My phone’s alarm app had already gone off two or three times, so I was not completely blindsided when it rang for real. The ring on my iPhone is the semi-popular anachronistic old-timey phone ring, and it is ugly in the morning.
“Hello?” I said, to silence. “Hello,” I said again, instead of hanging up.
“Hello, I’m Brian Sims,” a robust and cheery voice said, leaving enough of a pause for me to begin asking him what he wanted. But the voice went on:
“I am proud to represent our district, and look forward to” something or other that was lost into the ether of my ear as I inferred that the call was prerecorded and lost interest and it was a hazy morning and who knows if that’s actually what he said. I was irked at first, naturally, not yet aware that my blurry eyes were refocusing onto a day unlike any that had come before it.
“… keeping Philadelphia safe. Again, please call my office anytime at 215-something-something, and I look forward to hearing from you.”
I had never received a well-meaning robocall from a sitting politician before, you see, and I wasn’t expecting this one to be so simple, pleasant, brief. It turns out that all robo-Brian Sims wanted to do was introduce himself, give me the phone number to his office, and invite me to get in touch. Much nicer than any political robocall I’d ever heard of; robo-politicians are typically trying to scare voters or misdirect them to the wrong polling place so they don’t vote for the other guy. Robo-Sims turned the robocall into a civic outreach tool.
And it worked. Who is this guy? I thought, reaching for my laptop. His voice was restrained and inoffensive and yuppie but coated with a sheen of effortlessly calculated positivity and he sounded like he was smiling a fake smile he’d smiled so many times that it had finally become his real smile. I could hear that smile over the phone. But I didn’t mind it.
So I googled Brian Sims, and discovered from the Philly.com headline that popped up top that he was the first openly gay man ever elected to the Pennsylvania state legislature. That he was an ex-college football star, that he is a lifelong LGBT rights advocate, and that he had managed to unseat the long-sitting incumbent favored by the Democratic machine. (I moved to Philadelphia last fall, and since he ran unopposed in the main election, I had not heard his name much then.)
I was suddenly grateful to robo-Sims for the wakeup call. Robo-Sims did not have to dial my number—I wonder, in hindsight, how he even came to possess it—and he did not have to give me the phone number with which to contact meatspace-Sims. But he did, and he did the same for everyone else in my neighborhood, the innocuously confident voice of an army of robo-Sims echoing in the ears of puzzled constituents as across Philadelphia.
Robocalls, I realized, do not have to be life-sucking dinnertime disturbances that do their part to help ensure that everyone hates politics. They can, it turns out, be employed to broadcast useful information in a dignified and respectful manner.
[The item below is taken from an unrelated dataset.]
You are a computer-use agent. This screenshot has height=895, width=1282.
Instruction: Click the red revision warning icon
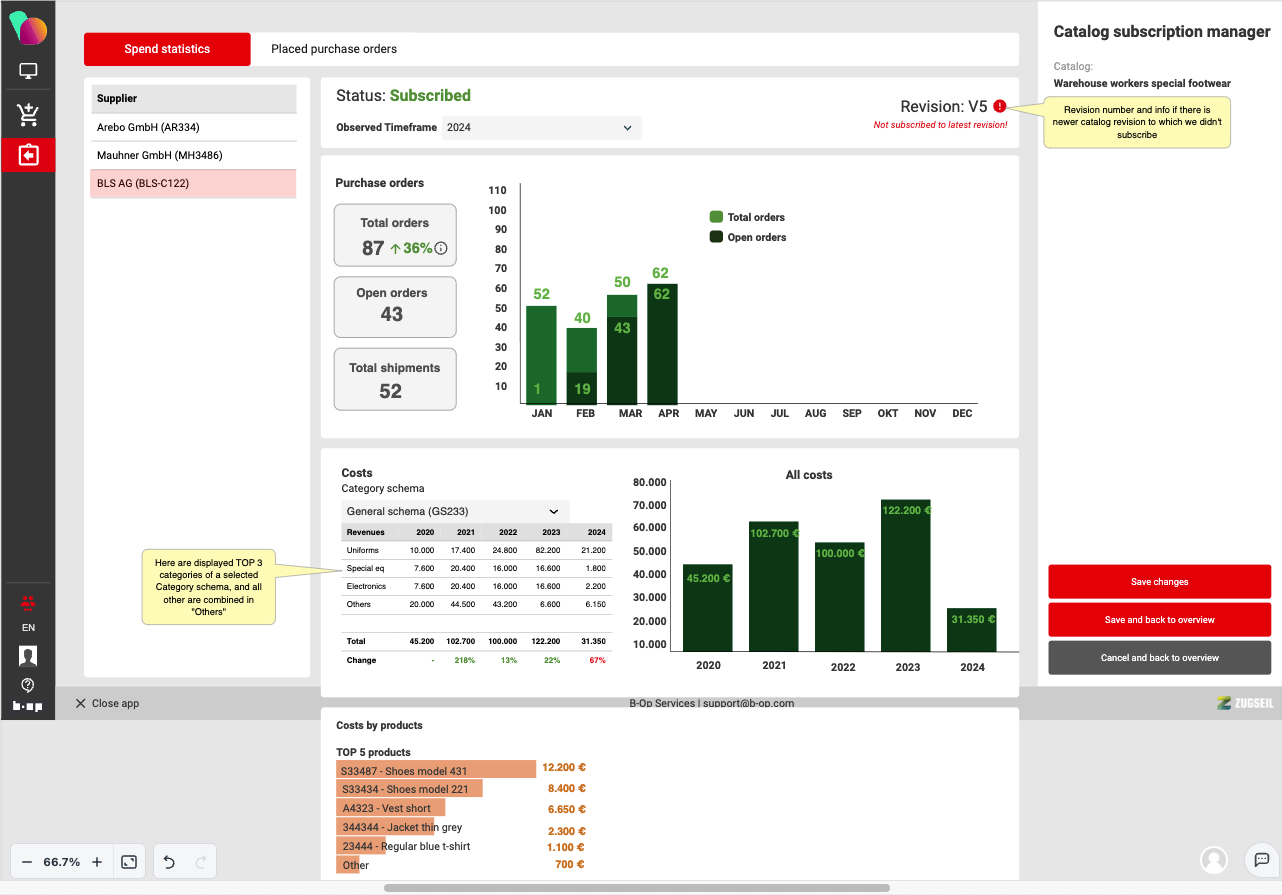(1000, 106)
Thanks to this robocall, I am now aware of and more inclined to support Brian Sims. Hearing Sims’ voice over the phone, in a context removed from desperate vote-grubbing variety of election cycle robocalls, felt personal, earnest. I have been honestly and forthrightly civically engaged and am impressed by this man’s resume and ambition. These are minor revelations, but still. Tactful robocalls are an untapped frontier, and one that savvy and good politicians might use to engage their constituents.
Judging from Sims’ example, a good political robocall must be
3. Made during a respectful hour, ideally in the middle of the day.
4. Contain contact information that the recipient can actually use to respond. If the listener genuinely feels that a two-way dialogue is possible, they will, as I was, become more attentive.
Mix them all together, and you’ve got a robocall I’d happily take. Who knew? Before this morning, I never thought I’d actually sit through a pre-recorded political robocall without hanging up. Now, I’m actually looking forward to my next session with robo-Sims.